MIAMI -- A year ago, the Marlins went on a major spending spree, signing some of the top free agents on the market.
Their aggressiveness made them the talk of the Winter Meetings. By the time Miami officials left town, they had reeled in free-agent prizes Heath Bell, Jose Reyes and Mark Buehrle for a combined $191 million.
For all the attention they gained by signing three established veterans, the Marlins also made headlines by pursuing Albert Pujols and C.J. Wilson, but both opted to sign with the Angels.
Much has changed in a year.
Rather than make another big splash by pursuing some of the marquee names available, the Marlins are expected to be much more low key when the Winter Meetings convene next week in Nashville, Tenn.
Quite simply, the Marlins' "all-in" commitment created more fanfare than victories. On the field, the team flopped, finishing last in the National League East.
Instead of staying the course, the Marlins have now moved in another direction. Bell, Reyes and Buehrle -- previously seen as building blocks -- have all been traded, and the club is building around youth.
Also gone is outspoken manager Ozzie Guillen, who signed a four-year contract, only to be dismissed after one season.
When the annual Winter Meetings get under way at the Gaylord Opryland Hotel next Monday until Dec. 6, the Marlins once again will have a completely different look.
Stunned by their 69-93 record, Miami's brass decided it was time to make wholesale changes.
New leadership in the dugout will be provided by first-time big league skipper Mike Redmond, a former catcher who retired as a player in 2010.
Much of the coaching staff is new, including hitting coach Tino Martinez, bench coach Rob Leary, infield coach Perry Hill and pitching coach Chuck Hernandez.
The biggest splash the Marlins made came on Nov. 19, when they completed a 12-player deal with the Blue Jays. It's the largest number of players involved in one trade for Miami, with seven newcomers joining the organization.
Reyes, Buehrle, Josh Johnson, Emilio Bonifacio and John Buck were sent to Toronto for Yunel Escobar, Adeiny Hechavarria, Henderson Alvarez, Jeff Mathis, Jake Marisnick, Justin Nicolino and Anthony DeSclafani.
The mega-trade removed nearly $160 million in salary obligations, although Miami sent $8.5 million to Toronto to cap the deal.
Poor performance in 2012 prompted the organization to completely reshuffle.
Actually, the dealings started back around the July 31 non-waiver Trade Deadline, when Hanley Ramirez, Randy Choate, Omar Infante, Anibal Sanchez and Gaby Sanchez were dealt.
"We did not foresee in any way that this team would be completely out of it, and not competitive by the middle of the summer at the Trade Deadline," president of baseball operations Larry Beinfest said.
Three weeks after the season ended, Miami also parted with Bell, who was traded to the D-backs for third-base prospect Yordy Cabrera.
Trimming high-priced, high-profile players has reduced payroll from $100 million in 2012 to what projects to be around $40 million in '13.

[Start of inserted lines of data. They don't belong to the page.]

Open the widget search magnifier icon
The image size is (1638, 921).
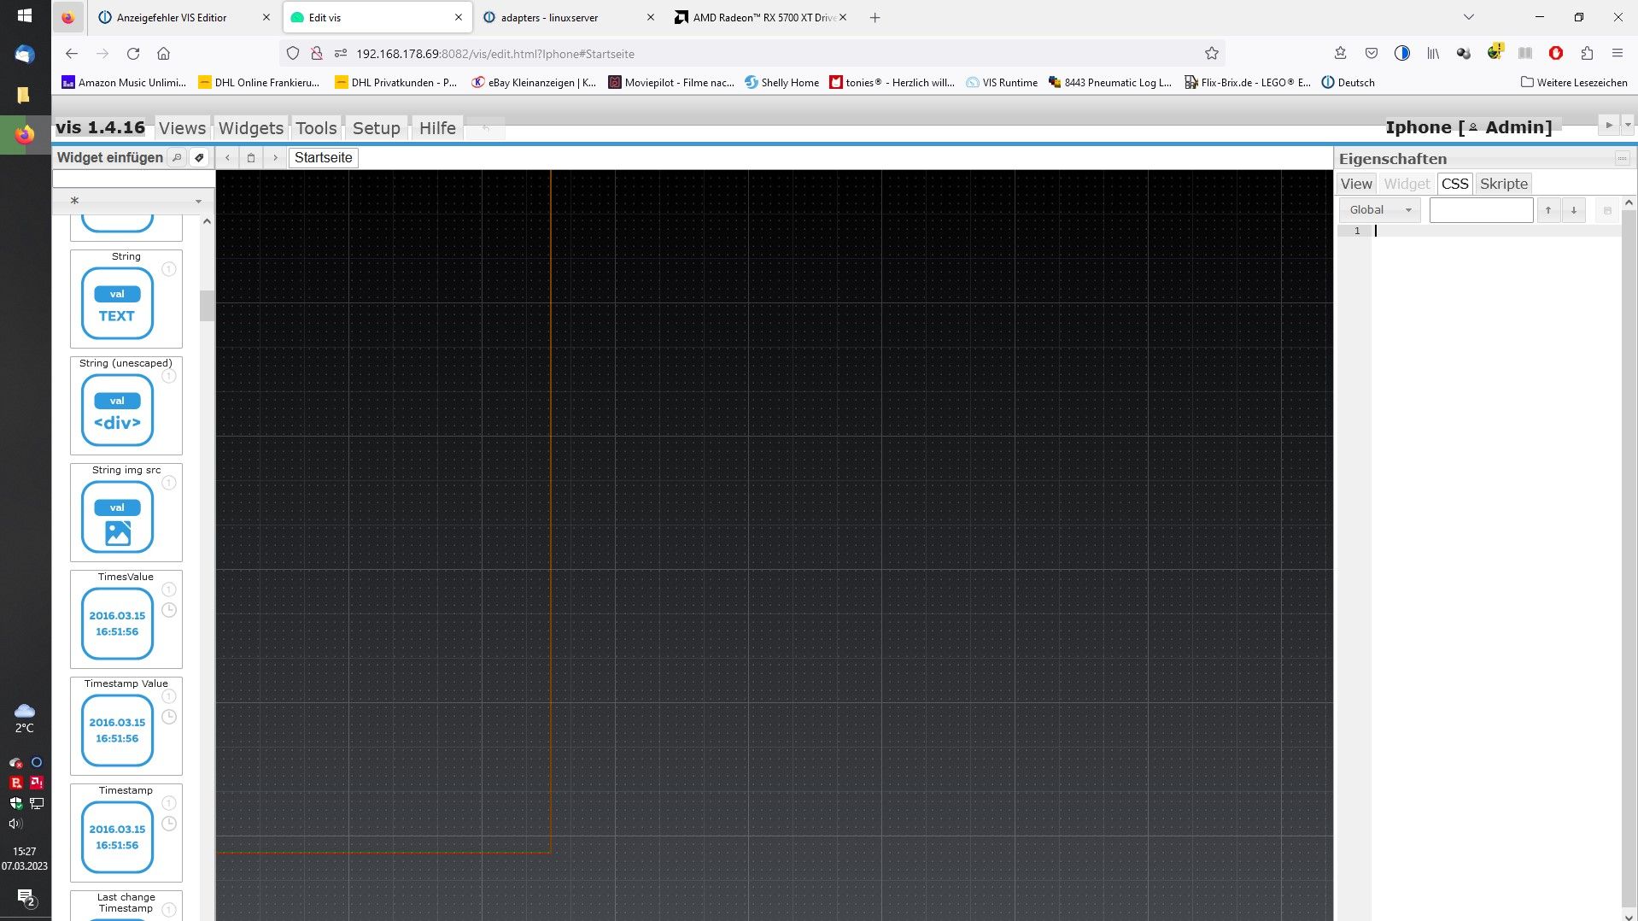[176, 157]
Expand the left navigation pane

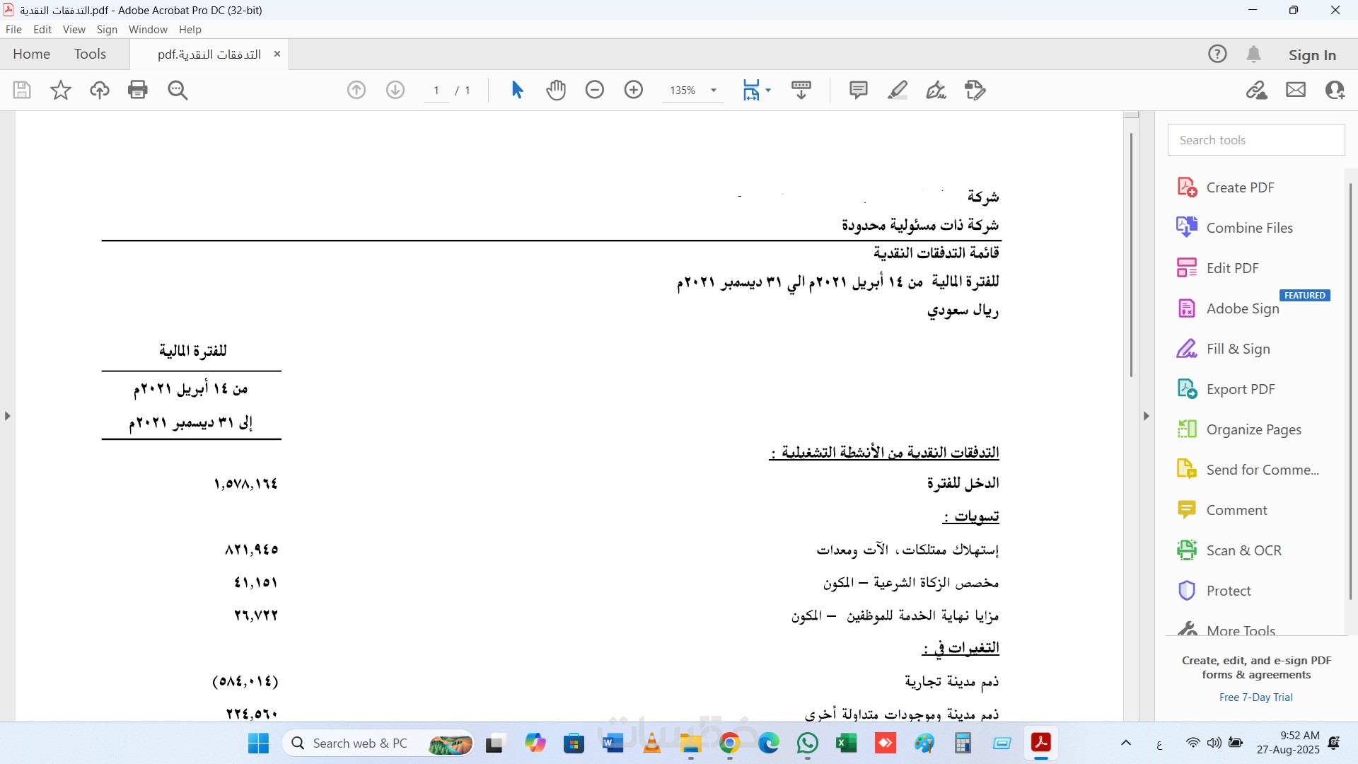point(7,416)
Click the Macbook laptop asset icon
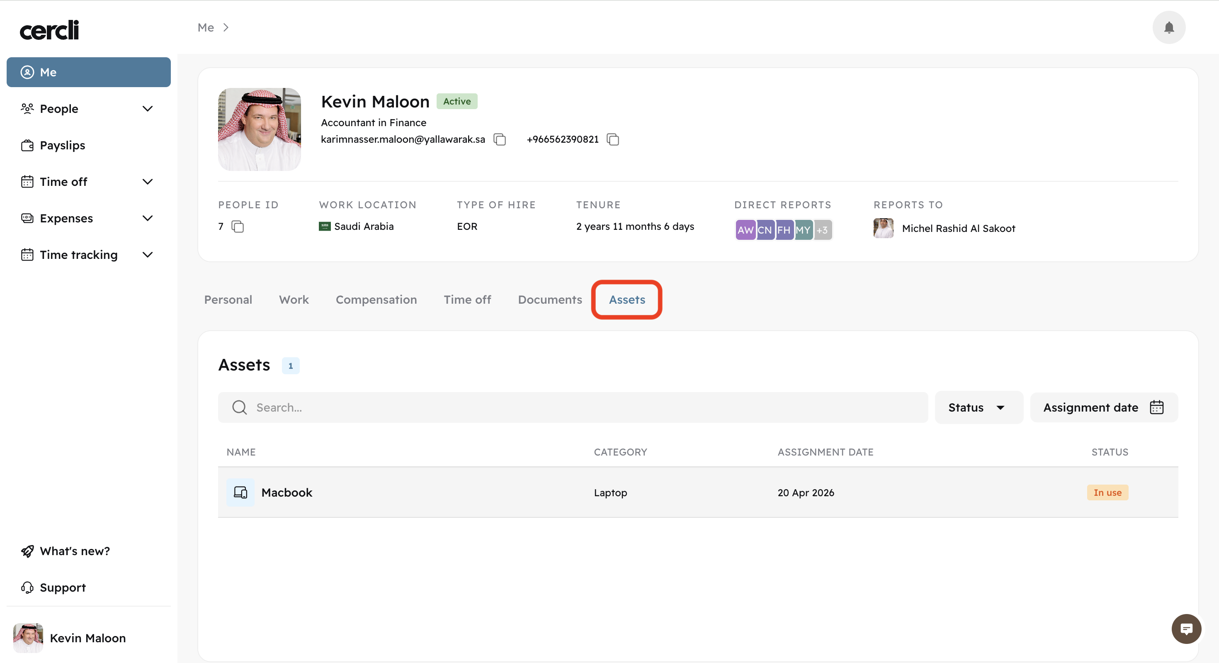The image size is (1219, 663). point(240,493)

Miami is pretty much at its salary range after the signing of free-agent outfielder Juan Pierre to a one-year, $1.6 million contract.
"There is a payroll component here," Beinfest said. "It is part of it, but I don't think we should lay it all on payroll, and we should really be realistic about the team that wasn't winning, wasn't going to win."

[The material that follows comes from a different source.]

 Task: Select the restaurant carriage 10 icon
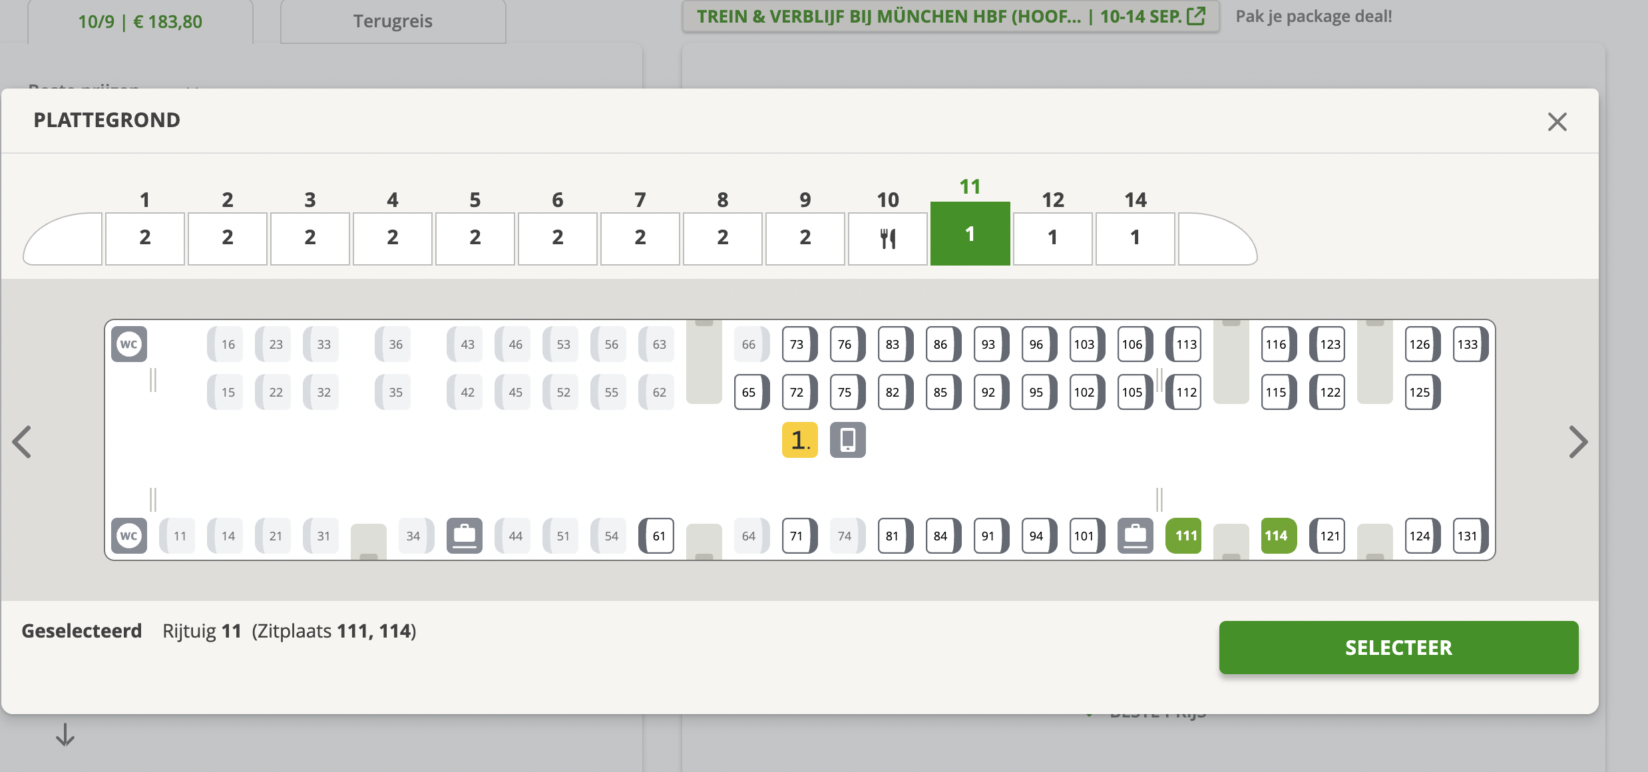887,238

Also factoring into management's decision was the fact the Minor League system had thinned in recent years.
Parting with established players was a tough call, but in part, it was done to strengthen the depth in the Marlins' system, which should improve the franchise in 2013 and beyond.
"You couple those things, along with the payroll component, and we made this decision to move ahead in the manner we did," Beinfest said.

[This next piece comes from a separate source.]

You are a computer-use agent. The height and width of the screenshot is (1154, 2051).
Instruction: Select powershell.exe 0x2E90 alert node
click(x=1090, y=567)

The Marlins still could be active at the Winter Meetings. But their focus has switched from courting the marquee names on the market to bargains.
Bottom line, after spending $100 million on a last-place team, Miami is planning to be more thrifty.
Still, there are some needs that the Marlins are looking to address.
"We'd love to add some power to the lineup, if possible," Beinfest said.
But at what cost?
Power production, like front-end starting pitching, can be expensive.
Already there are stories circulating that the Marlins may listen to trade offers for slugger Giancarlo Stanton, who is a year away from being eligible for arbitration.
The Marlins have expressed that Stanton is not available. But after making so many changes already, it's natural that teams are calling regarding Stanton.
Ricky Nolasco's name also has floated around in rumors.
The right-hander, who projects to be the ace, is under contract for one more season at $11.5 million, making him the team's highest-paid player.
Miami officials have indicated Nolasco isn't on the market, but perhaps they will be tempted by an offer or an idea presented next week.
There are still plenty of questions surrounding the Marlins right now. At the Winter Meetings, there should be some more answers.